[WHAT THIS TASK INVOLVES]: The whole listing should be retyped word for word, apart from the pictures it holds.

[TASK INPUT]:
──────────────────────────────

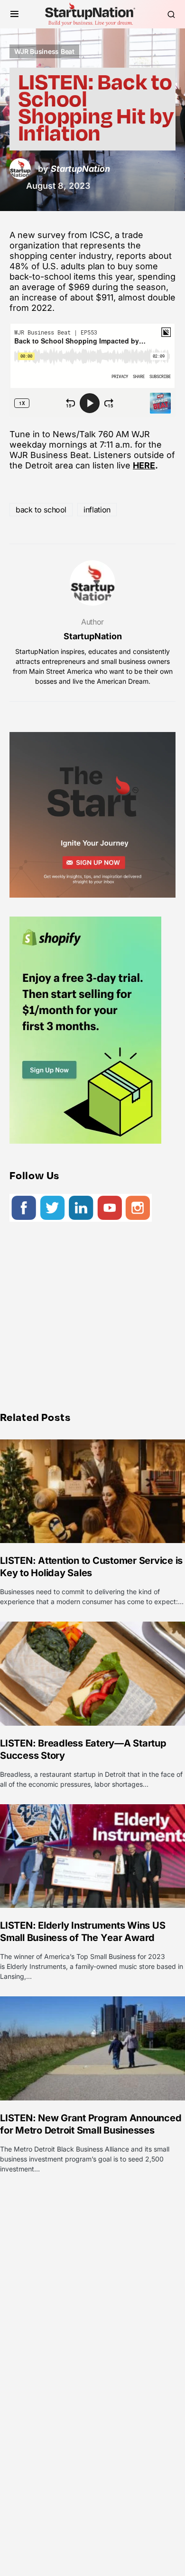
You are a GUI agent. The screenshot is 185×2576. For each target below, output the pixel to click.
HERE (144, 465)
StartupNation (93, 636)
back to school (41, 509)
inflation (97, 509)
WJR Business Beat (44, 51)
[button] (14, 14)
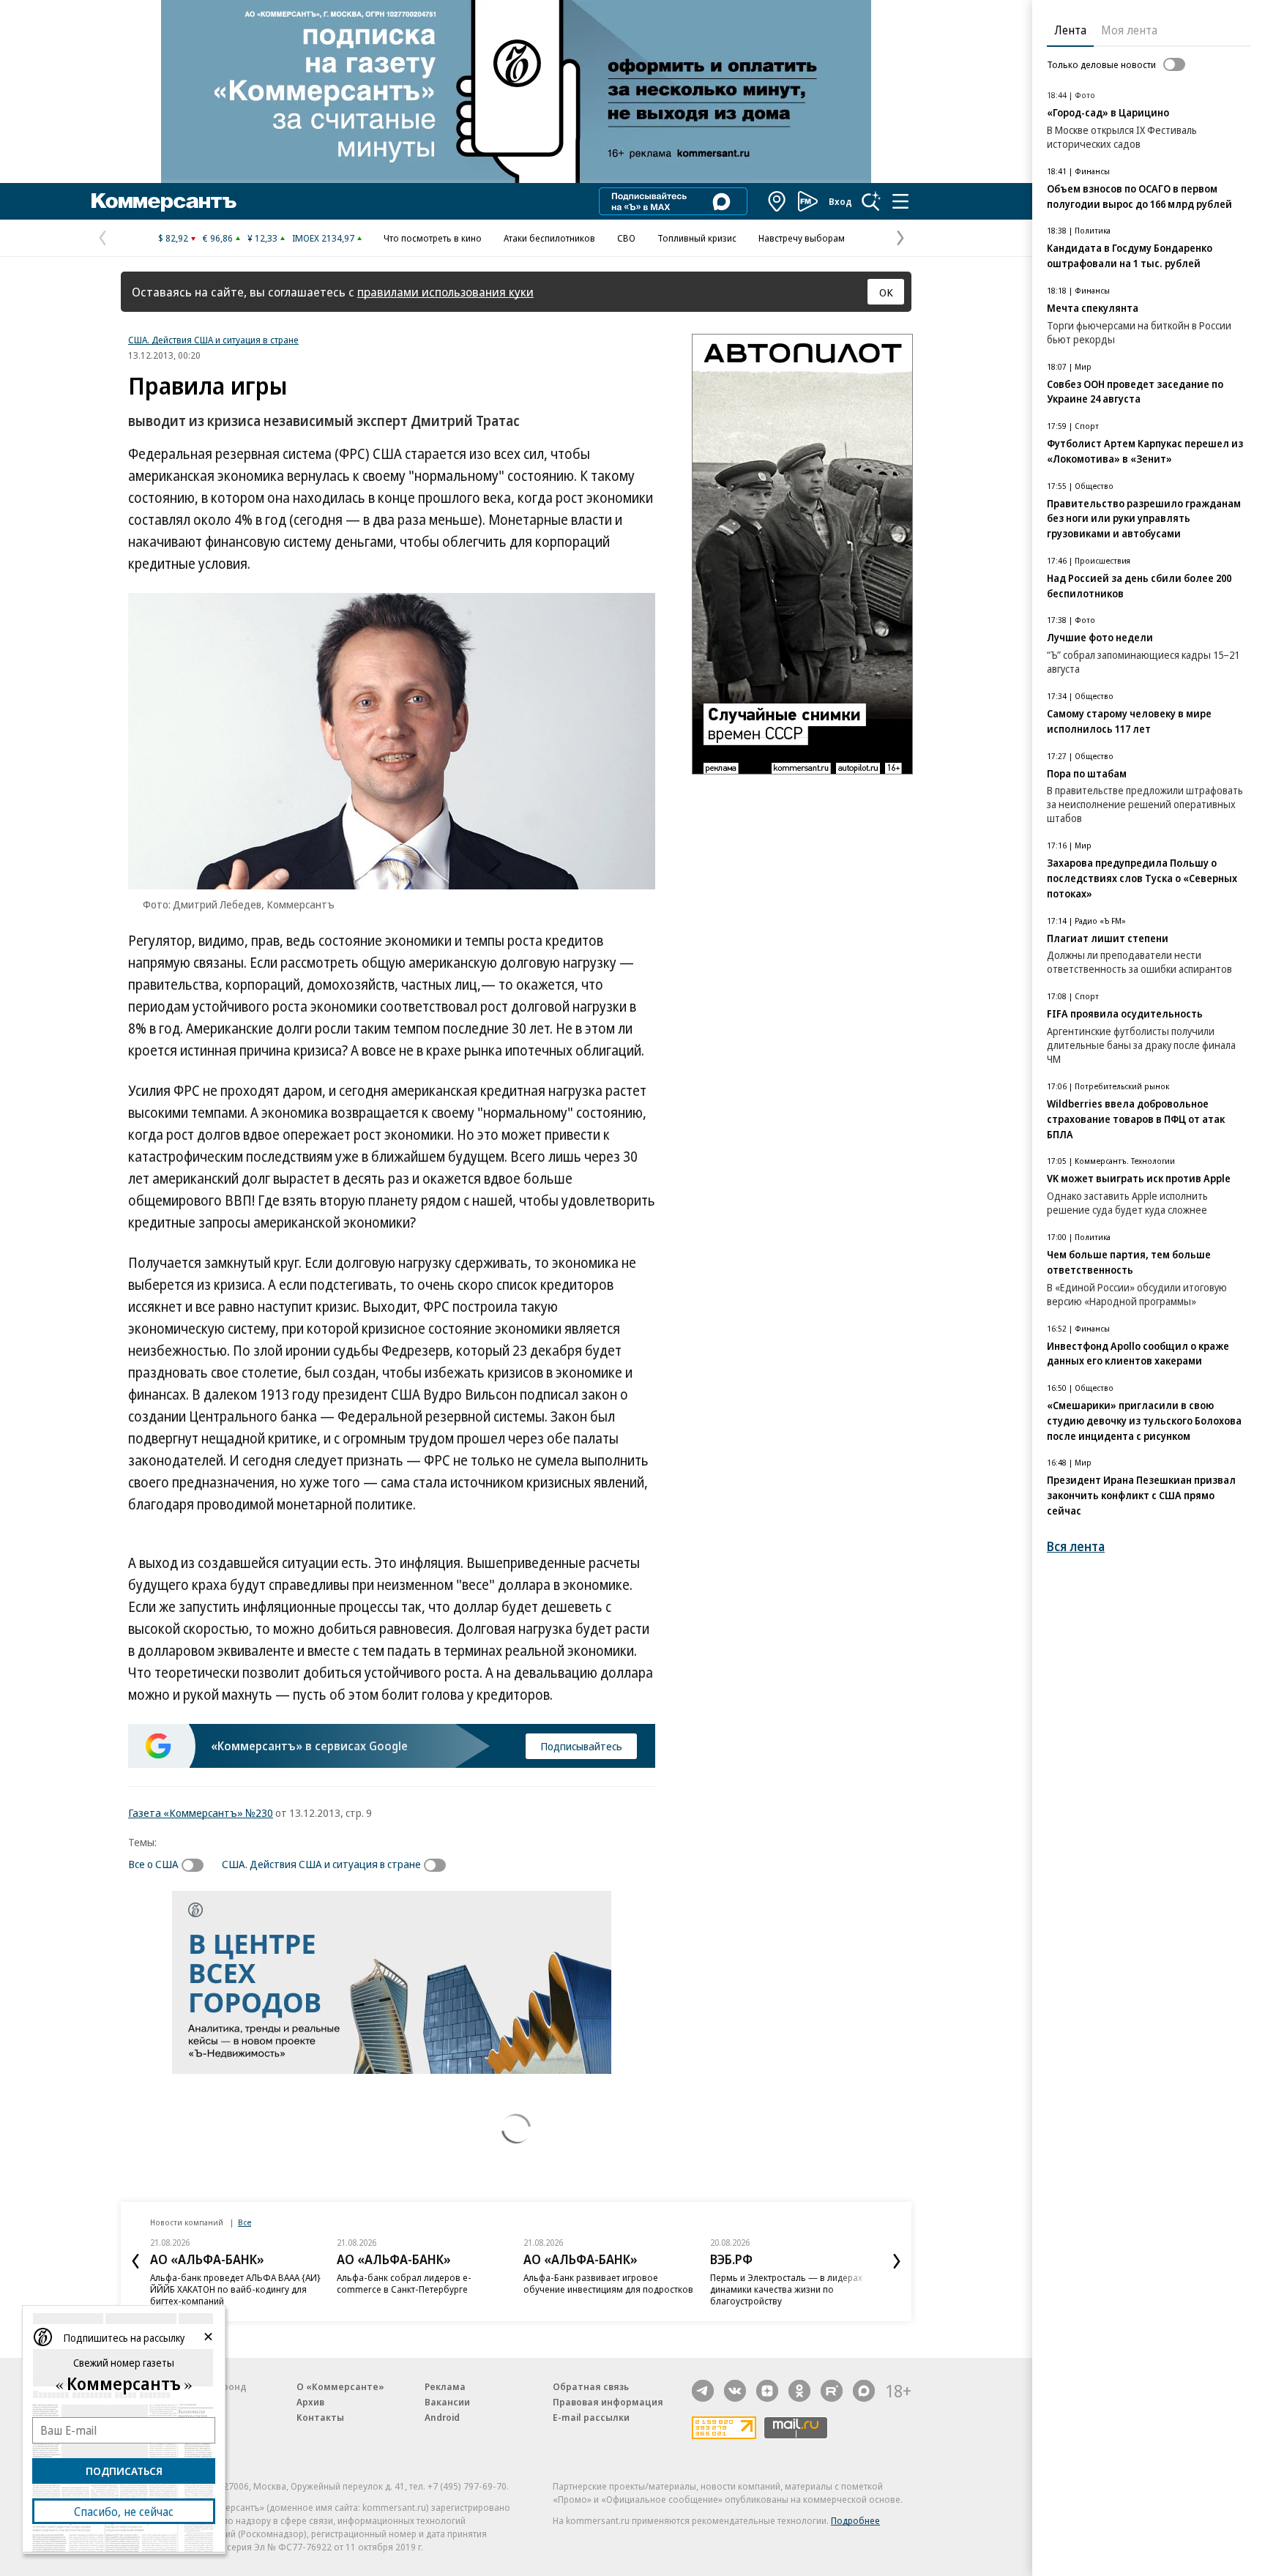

──────────────────────────────

[RESULT BELOW]:
You are a GUI agent. The screenshot is 185×2576. For each target below, output the pixel to click.
HERE (144, 465)
StartupNation (93, 636)
back to school (41, 509)
inflation (97, 509)
WJR Business Beat (44, 51)
[button] (14, 14)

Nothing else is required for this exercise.